Truthfulness is about accurate conveyance of reality, not personal affect. Granted, being truthful will sometimes entail being truthful about oneself, but one also could be quite personally guarded — "inauthentic," if you will, even operating under anonymity or pseudonymity — and yet be truthful. Older models of authorship and commentary, which did not rely on establishment of a personal brand and platform as is generally required now, permitted writers to publish without revealing much, if anything, about themselves. By our standards this may be deemed inauthentic, but it does not mean their work failed to communicate truth.
Conversely, an authentic person can be a habitual liar.
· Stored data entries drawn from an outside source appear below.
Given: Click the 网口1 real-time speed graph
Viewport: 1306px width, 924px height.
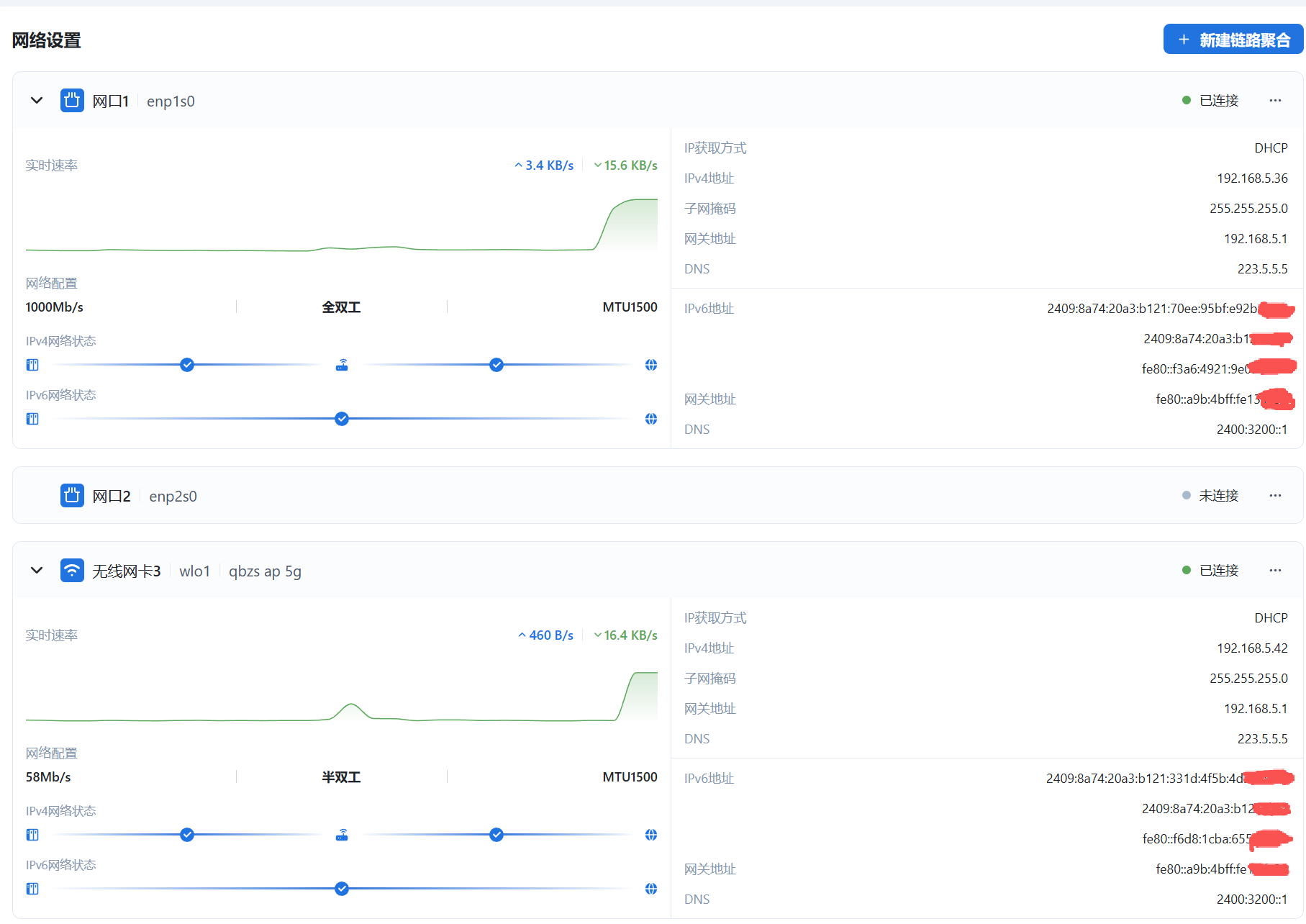Looking at the screenshot, I should [342, 223].
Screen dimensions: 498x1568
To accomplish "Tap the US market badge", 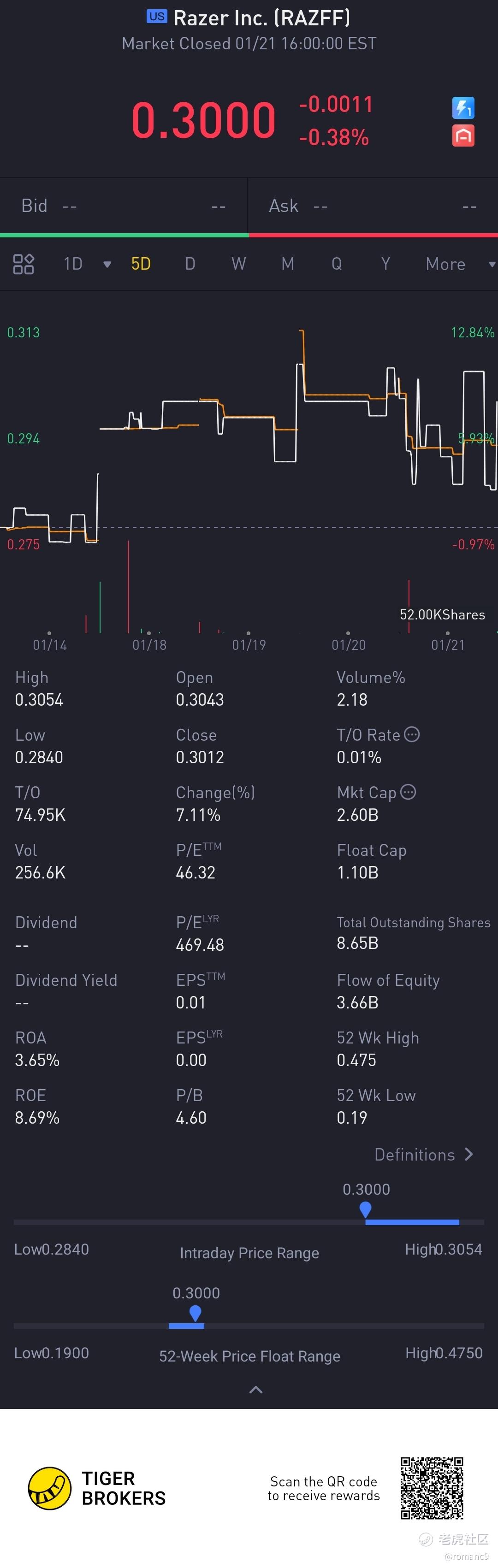I will tap(156, 17).
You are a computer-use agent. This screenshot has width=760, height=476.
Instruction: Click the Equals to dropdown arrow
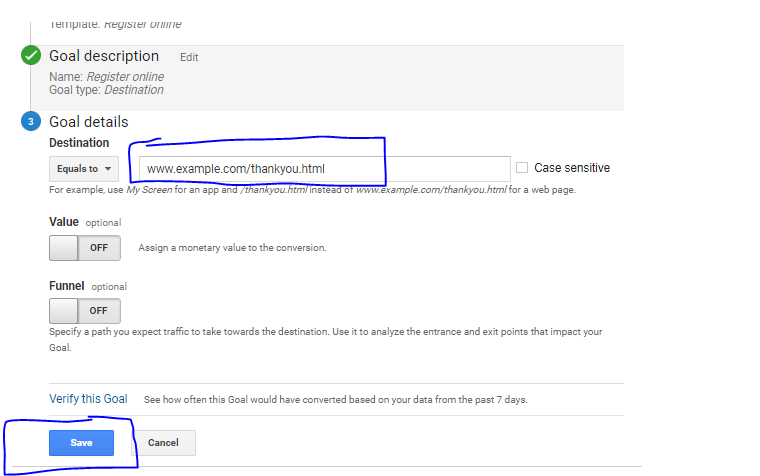point(108,169)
The president is an exemplar here. Trump is demonstrably not truthful, to the point that the brazenness of his lies has become part of his authenticity. His deception is shameless and communicative. He tells us what he wants to be true as if it were true, and that works as a sort of self-revelation.
For example, Trump wanted the largest inaugural crowd, so he claimed he had it. Truthful? No. Authentic? Well, the lie did clearly convey his priorities and character. Or consider Trump's net worth, which he infamously said in a 2007 deposition "fluctuates, and it goes up and down with the markets and with attitudes and with feelings, even [his] own feelings." So he lies about his money but in doing so communicates authentically how he feels about himself. Or take his announcement, on the occasion of GDP growth falling from 2 to 1.9 percent at the end of October, that this is the "Greatest Economy in American History." Unrestrained, counterfactual boasting is authentic Trump, but his superlative is clearly a lie. This is who he is. You know everything about him.
Of late Trump has been preoccupied with the impeachment inquiry congressional Democrats have opened against him, and his self-defense is predictably authentic and untruthful. His tweeting pace has accelerated since the inquiry began — he posts at a dizzying pace, seemingly sharing every thought as soon as it comes to mind — and so has his rate of lies, moving from an average of 14 false claims per day to 22, as measured by the Washington Post's fact-checkers. He has claimed, among other impeachment-related counterfactuals, that the whistleblower is not actually a whistleblower; that his administration is the "most Transparent ... in history;" and that the whistleblower's report "bore no relationship to what the call was."
No doubt they authentically express the president's feelings and desires, but these are not truthful statements. They do not correspond to reality.
Maintaining the distinction between authenticity and truthfulness is imperative. Authenticity as we talk about it in politics is mostly a matter of personal style — maybe you like the unfiltered, "what you see is what you get" presentation, or maybe you prefer more propriety and discretion — but truthfulness is not subject to taste. The very act of mislabeling authenticity as Haley has done is negligence toward the truth, and the truth is Trump is a liar, however authentic he may be.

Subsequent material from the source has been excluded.